For the deep domain adaptation methods, the basic criterion is to add the adaptation metric after selecting the adaptive layer, and then to fine tune the network. At the PRICAL meeting in 2014, the Domain Adaptive Neural Network (DaNN) concept [11] was put forward. This network has only two layers of neurons, which include a feature layer and a classifier layer. The characteristic of this network lies in the MMD adaptive layer after feature layer, which calculates the distance in Reproducing kernel Hilbert space (RKHS) between the source domain and target domain, and then optimizes its loss, but because of the poor ability of feature representation based on the shallow network, it is also difficult to solve practical problems. After this, many researchers combined this idea into deep networks. These works adopt AlexNet trained on ImageNet for domain adaptation. The main idea is to fix the first seven layers and add MMD metrics before the classifier layer to implement domain adaptation. However, the effect of such single adaptive layer is limited, so the DAN network was proposed in [12]. It uses MK-MMD, which has stronger representation ability by combing the multi-kernel concept. At the same time, three adaptive layers are added into the network, which achieves better classification effect without increasing the training time. At the ICML conference in 2017, JAN [13] was proposed to extend the data adaptive method to the category adaptation, which used Joint MMD (JMMD) metrics.
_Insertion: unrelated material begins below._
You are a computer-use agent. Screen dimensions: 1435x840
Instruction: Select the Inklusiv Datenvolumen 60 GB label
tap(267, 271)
Inspired by the deep residual network (ResNet) [2] framework, RTN [14] learns adaptive classifiers and transferable features from labeled source domains and unlabeled target domains by embedding the adaptation process of classifiers and features into a unified deep network architecture.
Adversarial-based models use a generator to align the source and target domain data in feature space by working against the discriminator. Generative Adversarial Network (GAN) [33] has been transferred into different application scenarios since it was first presented in 2014. Isola et al. proposed [34] and tried to do image translation with conditional GAN (CGAN) [35], allowing the network to learn image to image mapping functions without having to customize features manually. Coupled Generative Adversarial Networks (CoGAN) [36] learns the joint distribution of source domain and target domain data by imposing a constraint on both networks to share parameters, the ability of the network is limited so that the data generated from noise is about the same for both networks. CoGAN consists of two GAN, which is the same as CycleGAN [37], DualGAN [38] and DiscoGAN [39]. Shen et al. proposed the WGDRL [40] metric which is based on WGAN [41] to measure the distance between source domain and target domain.
In this work, the DAN [12] method is further improved by domain alignment (DC) and classifier alignment (CA). For domain alignment, DC is used to further utilize the source domain information, which makes the extracted features more powerful in the target domain representation. Then CA is added to improves the domain adaptation effect by aligning the classifiers of source domain and target domain. Meanwhile, we explore the applicable weights of MK-MMD under different scenarios and the best combination of the three aspects. We prove the effectiveness of the proposed method both on standard dataset and vehicle classification task.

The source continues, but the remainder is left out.